| TEXTE PROPOSÉ |

#####

J’aime beaucoup le théâtre, ce qui m’a conduit à rencontrer de nombreux directeurs de lieux en proche banlieue notamment ; j’ai découvert ainsi le travail de Jean-Yves Ruf sur Shakespeare et lui ai demandé de réaliser un Cosi fan tutte, qui a été suivi d’un spectacle autour de madrigaux de Monteverdi. Des liens se sont donc tissés avec Olivier Meyer à Suresne également. Cela nous permet de rencontrer d’autres publics, ce qui est essentiel. J’ai été ému des réactions sur Cosi ; si parmi tous ces spectateurs quelques uns ont la révélation, cela est suffisant, notre objectif a été atteint. L’invitation à Rome a été possible grâce à Frédéric Mitterrand que je connais bien et à la générosité d’un mécène qui a offert le voyage. Nous sommes également allés à Bucarest ; il est très important de voyager.

Est-il facile pour eux de quitter “la famille“ après un passage à l’atelier ?

#####

| CONSIGNE 1 |
D'après le texte sur le théâtre, grâce à qui l'invitation à Rome a-t-elle pu se faire ?
| CONSIGNE 2 |
Reprenez le texte sur le théâtre à la suite de sa dernière phrase.
La liste qui vient ensuite constitue un document indépendant du texte sur le théâtre.

| DONNÉES FOURNIES |
#####

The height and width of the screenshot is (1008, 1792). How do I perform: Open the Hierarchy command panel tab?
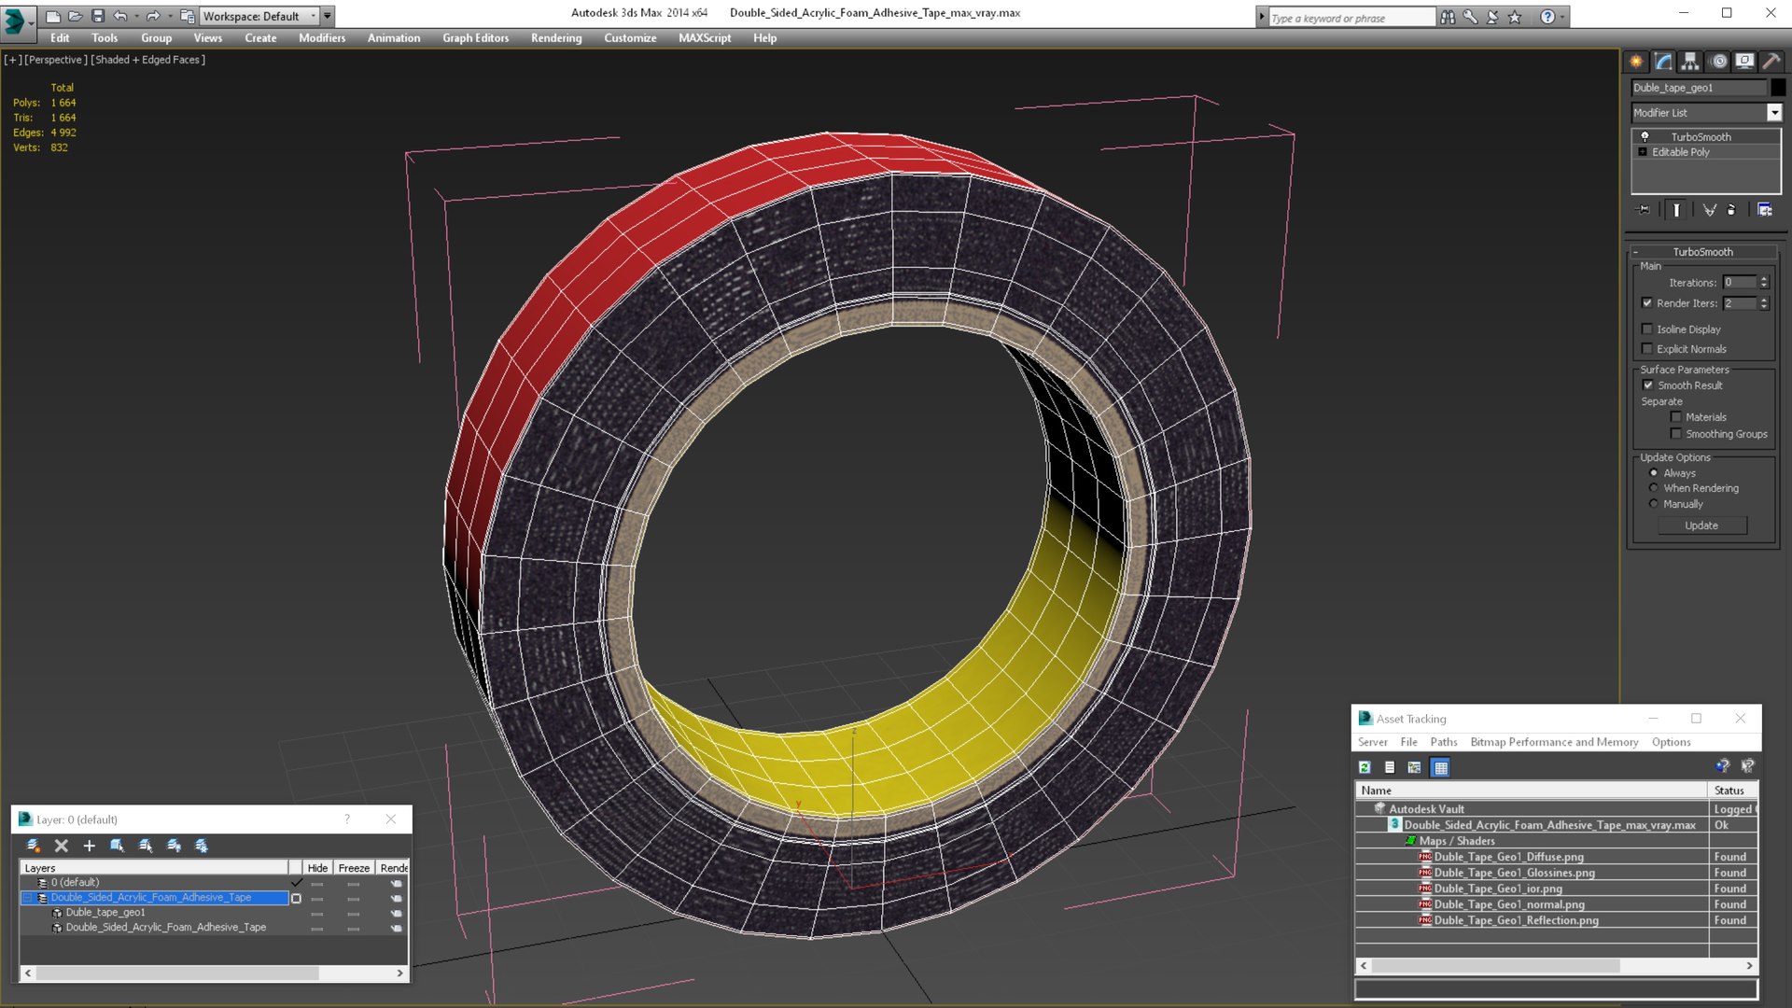(1690, 62)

#####

| RÉPONSE RÉDIGÉE 1 |
Grâce à Frédéric Mitterrand et à la générosité d'un mécène qui a offert le voyage.

| RÉPONSE RÉDIGÉE 2 |
Il est sans doute difficile de sortir de ce « cocon », car une fois seul il faut travailler, trouver un agent, des débouchés, au moment même où les opéras italiens s’écroulent et ou la crise économique touche la Grèce, l’Espagne et le Portugal. Il faut pourtant continuer de croire aux politiques culturelles, pour que les individus aillent vers la culture : cet aspect est selon moi fondamental, car cela montre la santé mentale des sociétés. L’idée n’est pas que tout le monde doive y avoir accès, la barrière n’est pas seulement économique, mais réside dans l’éducation et la culture. On réfléchit aujourd’hui sur l’éducation culturelle à l’école, mais ce n’est pas la qu’elle doit commencer. Il y a encore beaucoup à faire dans ce domaine pour ne pas être surpris comme je l’ai été récemment, en apprenant que de jeunes parisiens de mon arrondissement (le 9ème !) n’étaient jamais allés au Louvre : je ne comprends pas. Cela ne devrait pas exister.